Si je prends la décision d’attaquer, je dois faire attention aux moyens que j’utilise. Une lettre recommandée à un bureau parisien ne représente rien. La lettre sera redescendue à ces mêmes personnes que j’attaque. Ceux-ci se verront alors confortés dans leurs actions. C’est contre-productif.

Au fond de nous-mêmes nous avons cette capacité de comprendre une situation, de la soupeser et de deviner les relations entre différents services : l’intuition. Notre inconscient envoie une réponse toute faite à notre conscient, une solution qui n’est pas expliquée, mais dont le résultat est hautement probable.

L’administration parisienne soutient ses agents provinciaux, sinon elle aurait déjà mis un holà.

Je ne dois donc pas envoyer une information à un bureau parisien, mais l’attaquer directement et mettre son nom côte à côte avec des personnes que j’estime bien moins fréquentables, comme le commissaire d’Istres.

Je pars sur le principe qu’une perte peut être en réalité un gain : je me moque de perdre le recours que j’envisage, tant que la police d’Istres est stoppée dans les actions dirigées à mon encontre. Alors je commence à écrire une requête contre les ministères de l’Intérieur et de la Justice, contre les services du Premier ministre, responsable en ce qu’il chapeaute les relations au sein des administrations et contre le commissaire de police d’Istres au sujet du procès-verbal modifié.

Je m’apprête à rédiger un référé-liberté pour qu’un juge administratif se prononce dans les quarante-huit heures. Tout au plus d’ici quelques heures les téléphones auront sonné entre les ministères parisiens et le commissariat d’Istres. Je serai alors provisoirement tiré d’affaire.

Pourtant la peur monte en moi. Il est midi, j’ai demandé à ma famille de s’occuper des enfants à ma place. Je suis chez moi, bêtement devant mon ordinateur. Je vois l’heure passer : midi, midi trente. Je crains cette police qui va venir me prendre de force, comme écrit en petits caractères dans le courrier de convocation. Il me faut du temps et de la sérénité pour écrire ce recours.

À quatorze heures personne n’a encore sonné à ma porte, et mon écrit est bouclé, un peu bâclé, mais ce n’est pas grave. J’essaie de l’envoyer par un service de télécopie via internet. On dirait, à l’écran, que le numéro du greffe du tribunal administratif de Paris ne répond pas… J’appelle de ma ligne fixe, et j’entends le « bip » reconnaissable des télécopieurs. Le numéro est le bon, mais pourquoi ma requête ne part pas ?

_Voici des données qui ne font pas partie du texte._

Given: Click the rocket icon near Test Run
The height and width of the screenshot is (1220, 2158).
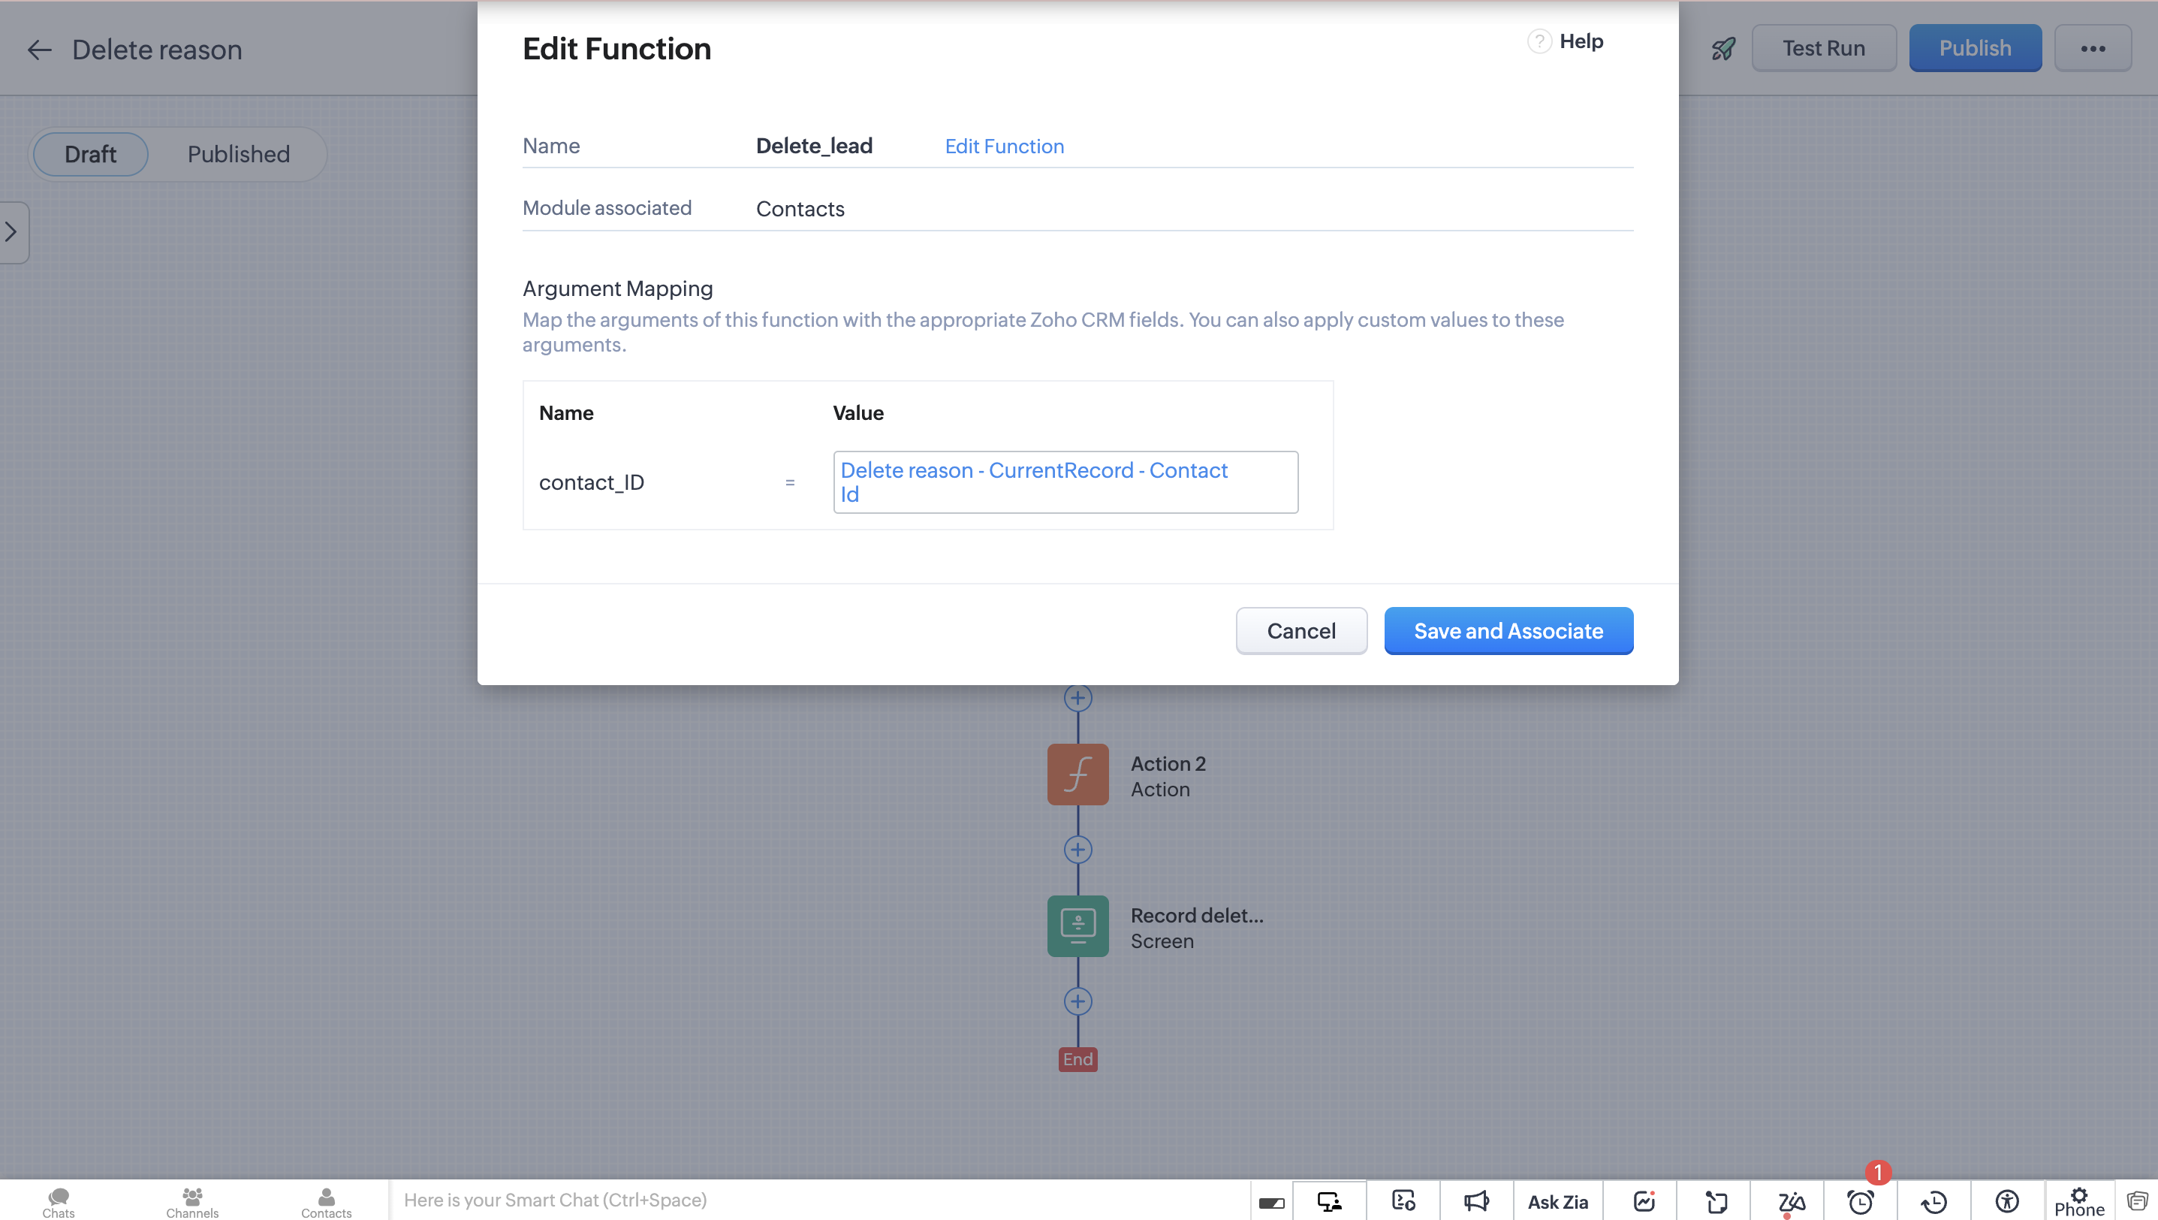Looking at the screenshot, I should pos(1722,49).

Voilà une demi-heure que je tourne en rond. Je ne peux pas abandonner. Je suis si près du but. Je relance à nouveau l’envoi. En parallèle j’imprime ma requête et vais en ville chercher un commerce qui pourra l’envoyer. Les échoppes sont fermées durant la pause méridienne, il me faut attendre quinze heures trente. Les minutes sont interminables.

Enfin j’obtiens le récépissé de l’envoi de la télécopie. Je souffle. Je devrais être contacté par le tribunal avant dix-sept ou dix-huit heures ce soir, dans le cadre de la procédure et recevoir mes identifiants pour suivre l’avancement sur internet.

Dix-sept heures, dix-huit heures passent. Je n’ai rien reçu. Je commence à ne pas comprendre, à douter. Dix-neuf heures, il est trop tard, je n’aurai rien. Pourquoi ? Que se passe-t-il ? Quelque chose cloche, et je ne sais pas quoi.

Ce n’est pas grave, je me dis qu’avoir lancé mon action suffit à me rassurer. Peut-être que ce coup de fil entre Paris et Istres aurait tout de même été passé ? Et même si ce n’était pas le cas, même si demain à l’aube on venait me chercher et me traîner devant le psychiatre, j’aurais le sourire. Car ce que je viens de faire aujourd’hui, attaquer Paris à cause de bêtises d’Istres reste assez fort. Tout le monde ne pense pas ainsi.

Moi, je regarderai le psychiatre dans les yeux, et peu importe sa décision, de m’interner ou de me relâcher. Je montre par mes actes que je n’ai pas l’intention de me laisser faire.